* [演習用本文]:
──────────────────────────────

しかし他の作家の作品でも感じることあるんですが、文体の昭和感ってありますよね。あれ、どこでそう感じるんだろう。リーダ(…)の多さか、あるいは漢字と平仮名のバランスか……あるいは言葉遣いかもしれない。たとえば以下のような。

 なにゆえに、そして、なにものが――
 いったい、いかなる凶暴で不吉な存在が、かかる災厄を、このうるわしい星の上にもたらしたのか?――深度五十メートル、速度二十八ノットで針路を南にとり、音たてて流れる黒ずんだ潮(うしお)にさからって、はてしない大洋(わだつみ)のうねりの下を、孤独な巨鯨(きょげい)のごとく、ひたすら走りに走るネーレイド号の内部で、乗組む人々の胸にふたたびよみがえったのは、四年の月日のもとにすでに色あせ、諦めの厚い皮膜の下に、もはや燠(おき)ほどのぬくみも感ぜられぬようになったと思われた、あの懊悩だった。(P.15)

やっぱり漢字と平仮名の使い方かな。平成の文章はもっと全体的にシンプルになっているような印象があります。「ふたたびよみがえった」とか全部ひらがなで書くの、あまり見かけない表記なのでは。
とはいえ念のために断っておくと、それが悪いとかいいとかじゃなくて、読者である私がそういう風に感じるのは面白いなあというだけの話です。

──────────────────────────────

データセット項目
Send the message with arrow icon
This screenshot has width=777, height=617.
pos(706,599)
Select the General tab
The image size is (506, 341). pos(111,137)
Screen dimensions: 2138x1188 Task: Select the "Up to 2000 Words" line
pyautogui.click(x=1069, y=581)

──────────────────────────────

* [取り組む課題]:
(1) 文体の昭和感についての文章の引用部分で、ネーレイド号はどの深度と速度で航行していますか。
(2) 文体の昭和感についての文章を、最後の一文の後から書き進めてください。

* [解答一覧]:
(1) 深度五十メートル、速度二十八ノットです。

(2)
以下、作品の内容に触れるのでちょっと隠しておきます。映画版のストーリーについても触れています。


映画版と小説版はロマンス度に大きな差異はあるものの、ストーリーの大筋は変わりません。本を読んでいると全体のページ数に対する物語の進捗率で今後の展開がなんとなく感じられるものだけど、今回小説を読んでいたら、ヨシズミとカーターがペンタゴン目指して出発する場面にたどり着くのがかなり遅くてびっくりしました。いつになったら出発するのかと、ずっとそわそわしていた。それまで非常に丹念に人類を滅ぼしにかかっていましたね……。死屍累々の場面描写はやっぱり戦争の記憶と被っているのだろうな。あのとき日本中が同じトラウマを持っていたから、共通の悪夢として認識されていた風景だったんだろうな。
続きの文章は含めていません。